A arte do encontro
Exatamente uma semana atrás, assisti à estreia do programa de entrevistas A arte do encontro, do Canal Brasil (quartas, 21h30min), apresentado por um Tony Ramos também estreante na função. O primeiro convidado foi Antonio Fagundes, seu colega de dramaturgia. Antes mesmo que eles começassem a conversa, um de frente para o outro, apenas com uma estreita mesa separando-os, eu já estava cativada: eram dois homens que ali estavam. Não dois rapazotes, não dois deslumbrados. Eram dois homens vividos, seguros, confortáveis dentro do próprio corpo, dois amantes da poesia, da literatura, da arte, da vida. Dois homens calmos, dois homens sem afetação, dois homens sem necessidade de fazer marketing pessoal, sem disputarem nada entre si.
O povo anda com o parafuso solto, como se sabe. Ou se debocha de tudo, presunçosamente, ou parte-se para a agressão. Muita gente disposta a ferir, ofender, humilhar. Os papos, quase sempre, são rasos. A polarização política continua: se você não grita “Fora, Temer”, seus amigos de esquerda te chamam de golpista, e, se não grita “Fora, Dilma”, seus amigos de direita te chamam de comunista. E estamos resumidos. Então surgem dois homens tranquilos na tevê, numa noite no meio da semana, na hora do jantar, declamando poemas de Fernando Pessoa e fazendo uma leitura de Hamlet, assim, por nada, só pelo prazer de invocar palavras que emocionam.

O que fazer:
1/ Responda, com base na crônica sobre o programa A arte do encontro:
(a) Em que canal o programa é exibido?
(b) Quem foi o primeiro convidado?
(c) De que poeta os dois homens declamam poemas?
2/ Prolongue a crônica sobre o programa A arte do encontro a partir da última frase do trecho de origem.
Os registros não são necessários para estas tarefas.

Registros extraídos:
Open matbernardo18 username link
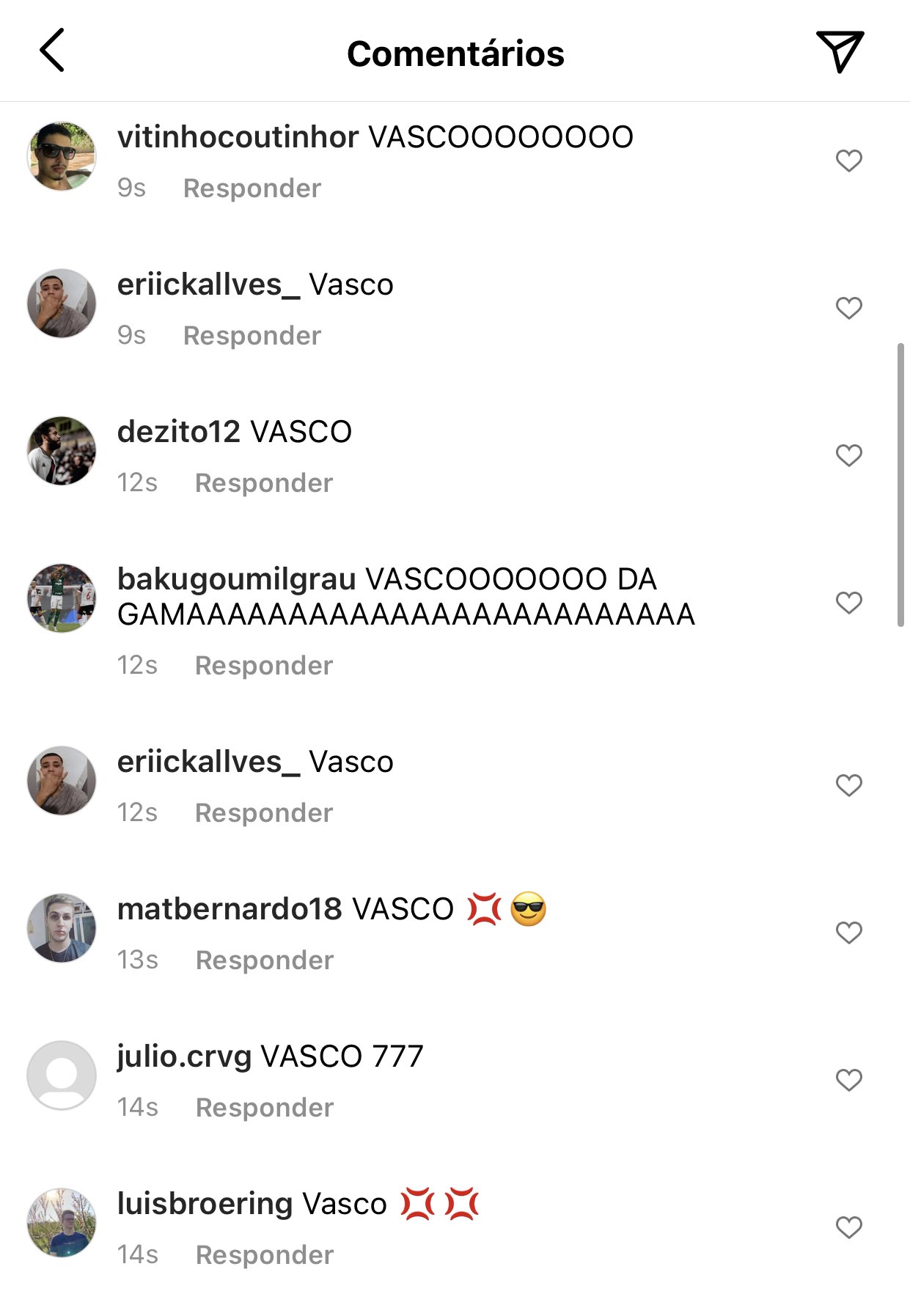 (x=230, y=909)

---

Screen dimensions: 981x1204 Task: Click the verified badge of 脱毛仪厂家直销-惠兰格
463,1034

Respostas por tarefa:
1/
(a) Canal Brasil.
(b) Antonio Fagundes.
(c) Fernando Pessoa.

2/
Os dias correm ligeiros. Dezenas de mensagens entram pelo WhatsApp e nos sentimos isolados quando o aplicativo é bloqueado pela Justiça, sem lembrar que podemos telefonar como fazíamos dois anos atrás. Tudo passa rápido, há quem já me pergunte para onde irei no réveillon e ainda nem digeri o almoço. Quase nada permanece, o tempo voa, e então, finalmente, relaxo diante de dois homens sem pressa, que me ajudam a perceber como são sólidas as palavras ditas sem afobação.
Dois homens provocaram esse efeito em mim. Não foram duas mulheres empoderadas, foram dois homens. Num tempo em que os homens parecem ter se transformado em inimigos da sociedade, admito que me senti acolhida por aquelas vozes maduras, por uma virilidade nem um pouco ameaçadora, por um entrevistador que escuta e permite que o entrevistado fale, como deveria acontecer em nossas conversas privadas, duas pessoas que se olham sem aguardarem ansiosas a hora de dar o bote. Eram dois homens adultos que, sei lá por que – talvez porque estejamos na véspera de assistir a uma perseguição por vitórias – me fizeram lembrar que respeitar e admirar o outro não nos diminui em nada.
Não competir também é muito bom.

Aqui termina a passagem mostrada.